Miseta: Will there be a bigger push for more adaptive trials?

Caplan: I think we will definitely see increased pressure to look at alternative trial designs. That will certainly include adaptive designs and case control studies, among others. I think any insistence that there always be a double blind, randomized trial is not sensible. Some situations, such as an unexpected Ebola outbreak in Africa requiring a new vaccine, do not permit getting a standard randomized trial organized. In certain instances of rare disease you do not have the patient numbers to conduct a randomized trial. In other instances, it would simply be considered cruel and unethical to run a placebo arm. In those cases we will definitely look at alternative trial designs to the gold standard RCT and ask when they would be appropriate.

Miseta: Another trending area of discussion seems to be patient reports.

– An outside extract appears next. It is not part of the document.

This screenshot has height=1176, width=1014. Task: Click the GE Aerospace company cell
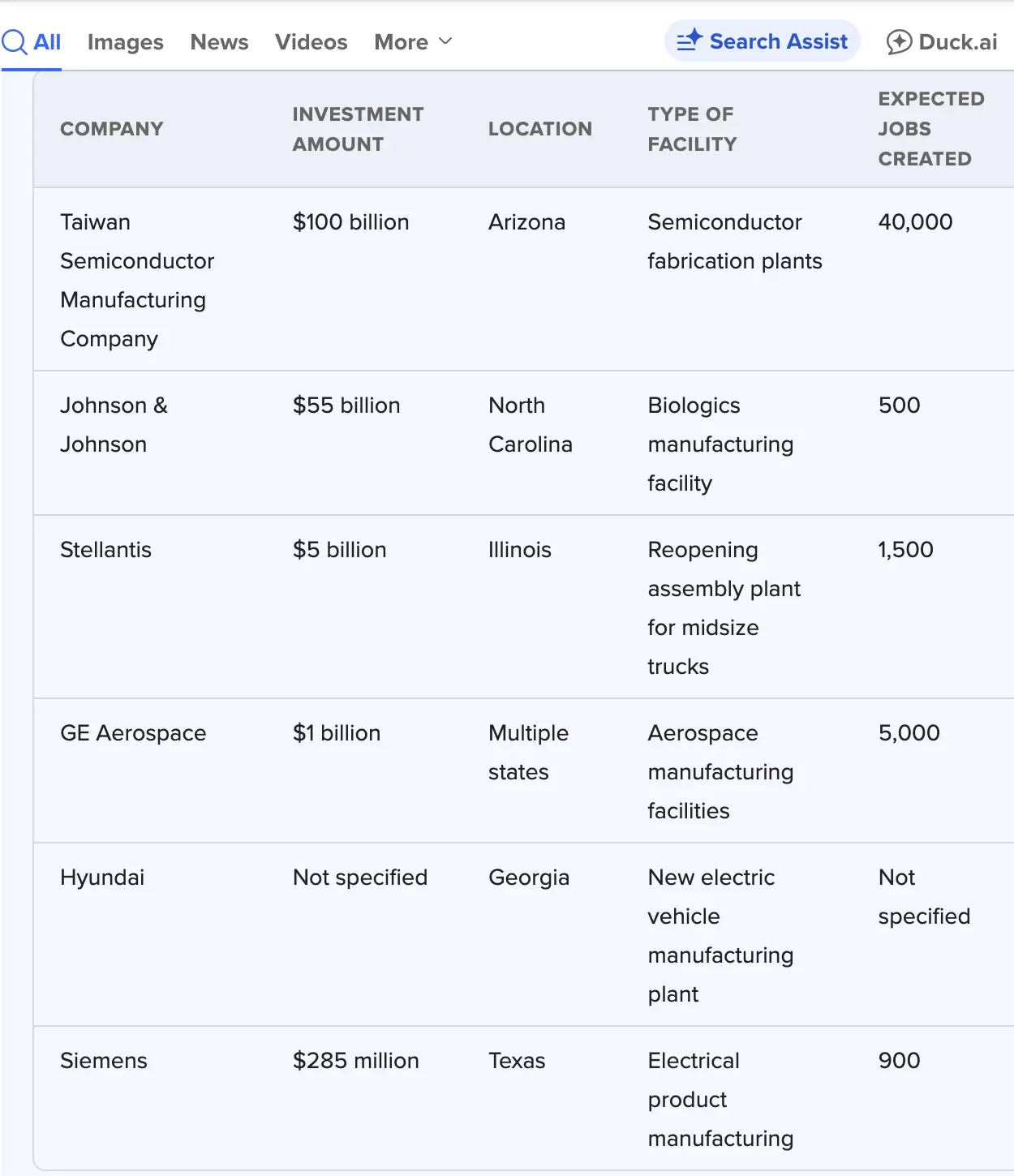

Caplan: That’s true. The drug eteplirsen (produced by Sarepta Therapeutics), developed to treat Duchenne muscular dystrophy, which we discussed at the conference brought wide attention to this topic. In that case, there was a good amount of controversy because patients and caregivers were reporting success in children battling the disease, whereas some of the individuals on the FDA advisory committee did not see the same information coming in on reports from researchers. Regardless, patients say more attention needs to be paid to their reports. They will want more of a voice in the kind of data that the FDA considers when making a decision. I believe the FDA will get pushed hard to pay more attention to patient input, and I do believe we will eventually see that happen.  

Miseta:  If we speed up the approval process from Phase 1 to Phase 3, will we then have to increase the amount of effort we put into Phase 4 trials?

Caplan: That’s a very good question, and I think the answer to that is a resounding, “Yes.” We have post-marketing surveillance going on right now that you could argue is quite poor, and I don’t believe we are conducting the right kind of oversight.

That being said, I think it is safe to say that more speed brings additional risk. If we speed up the approval process and rely on less evidence to confirm efficacy and safety, we will need to have some post-approval surveillance system in place to detect problems. The FDA’s Sentinel System definitely needs improvements, and I am in favor of that. I think the big question in the current climate is whether there is a willingness on the part of politicians to spend more money on surveillance.

Miseta: Are pharma companies prepared to do more post-approval studies?

Caplan: I don’t think they are set up to do what really needs to be done. Companies can generally handle a Phase 4 study if they are mandated. But I do not believe they are prepared to perform general surveillance of the entire system. I think what would be required is the creation of some type of an auditing system by the FDA. This would require hospitals and databases to be reporting to them in some type of systematic manner. There is some monitoring of databases occurring now, but the information tracked is not standardized. That is something we need to fix.  

Miseta: What are some of the issues we should watch going forward?

Caplan: Sometimes a company might want to end a trial if the results do not seem to be positive. When that happens, there are often questions around how exactly to do that. Do you need the consent of the subjects? How should your decision be disclosed to participants? I will also be watching issues such as informed consent, IRB (institutional review board) review, how much evidence ought be deemed sufficient, and legal liability for harms involving trials.